Solo quería adoptar al hijo de su exmujer. Y resultó ser su propio hijo…
Cuando Elena dejó a Javier, sintió como si el corazón se le hubiera arrancado del pecho. Seis años juntos, cuatro de ellos viviendo bajo el mismo techo. La había amado con esa devoción que duele, con esa pasión que solo nace del alma. Pero ella eligió a otro. Uno con más dinero. Le prometió un piso en Madrid, una vida sin preocupaciones y libertad para gastar sin mirar cada céntimo. Y Javier se quedó solo, destrozado, como un hombre sin rumbo.
Se refugió en el trabajo. Solo volvía a casa para dar de comer a su gato, Peluso. Los amigos quedaron atrás, los pasatiempos también. Sin embargo, al cabo de dos años, ascendió a jefe de departamento y luego montó su propia empresa. Fue entonces cuando el dolor empezó a ceder. Recuperó el tiempo para vivir, para la gente, para sí mismo.
Hasta que un día supo la triste noticia: Elena había muerto. Su nuevo marido, aquel hombre “acomodado”, la maltrataba, y en una de sus peleas, ella cayó… de modo fatal. Dejaba atrás a un niño pequeño, a punto de ser enviado a un orfanato. Javier no lo dudó: fue a verlo.

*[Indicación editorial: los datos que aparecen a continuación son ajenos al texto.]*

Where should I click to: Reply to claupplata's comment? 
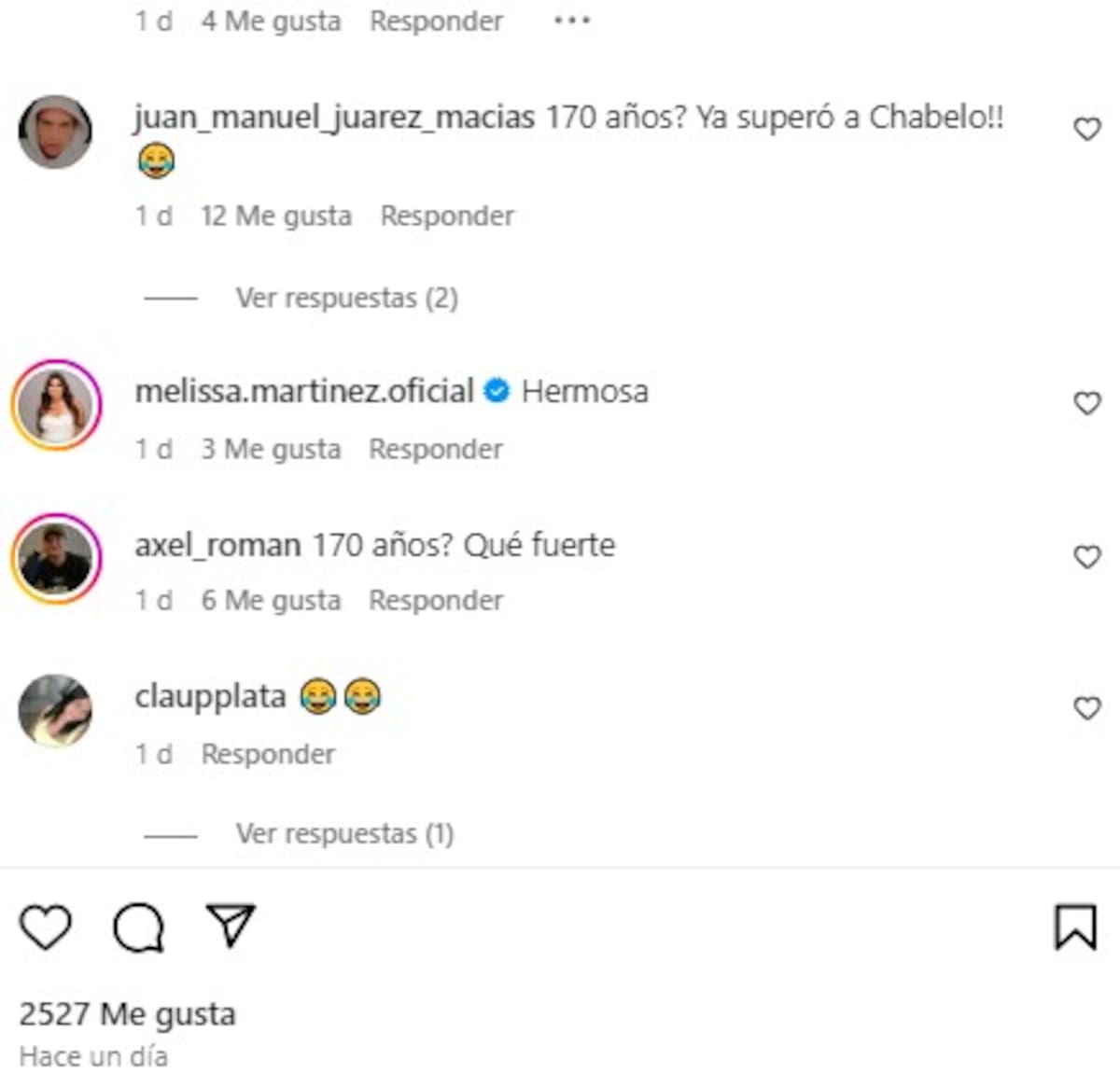click(268, 754)
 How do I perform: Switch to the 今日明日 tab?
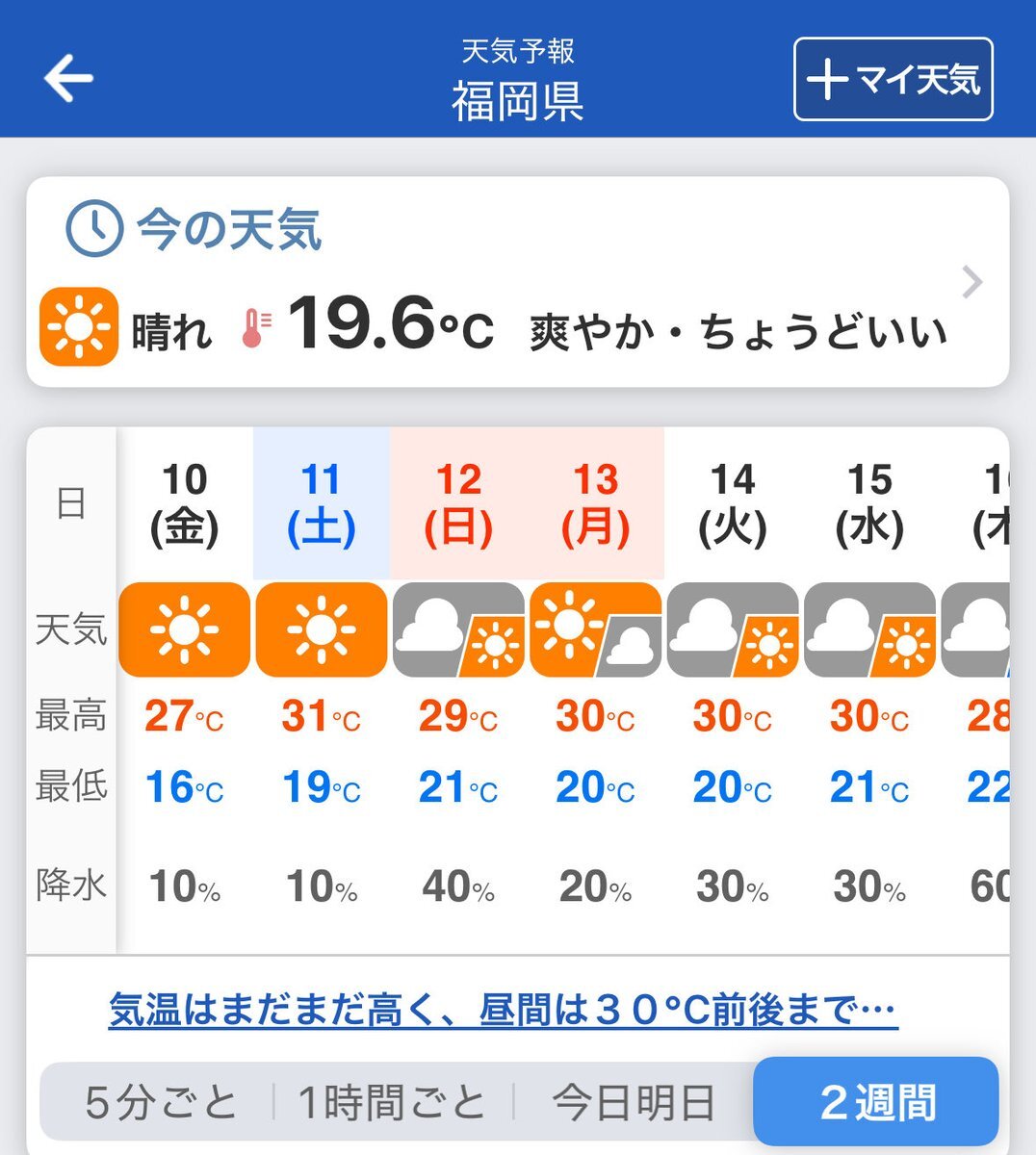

El niño estaba sentado en un rincón, llorando en silencio, con la mirada perdida en la pared. Pequeño, frágil, deshecho. Como si el mundo se le hubiera venido encima. Javier no pudo soportarlo. Comenzó a visitarlo cada día, llevándole juguetes, dulces, quedándose a su lado. El niño, poco a poco, se acercó a él. Y entonces, Javier tomó una decisión: lo adoptaría. Aún amaba a Elena. ¿Cómo iba a dejar a su hijo solo en este mundo?
En unas semanas, el niño se mudó con él. Un año después, Javier ya no concebía su vida sin ese pequeño. Era su hijo en todo menos en sangre: alegre, listo, de corazón noble. Paseaban, viajaban, reían en las ferias. Hasta que, en el cumpleaños de un amigo, alguien le dijo:
—Oye, ¿estás seguro de que no es tuyo? Es clavado a ti…
Javier sonrió con ironía:
—No, Elena me lo habría dicho.
—¿Y si ella tampoco lo sabía?
La idea no le dejó en paz. Hizo una prueba de ADN. El resultado fue claro: era su hijo. Su propia sangre.
No supo qué sentir: alegría, dolor, culpa. No había sabido que tenía un hijo. Y Elena… quizá tampoco lo supo. O quizá calló.
Ahora entendía por qué el niño le había resultado tan familiar desde el principio. Por qué se acercó solo a él. No solo había salvado a un niño de la soledad. Había traído a casa a su propio hijo. Y aunque el pasado no podía cambiarse, ahora tenía la oportunidad de enmendarlo… por el niño, por Elena, por sí mismo.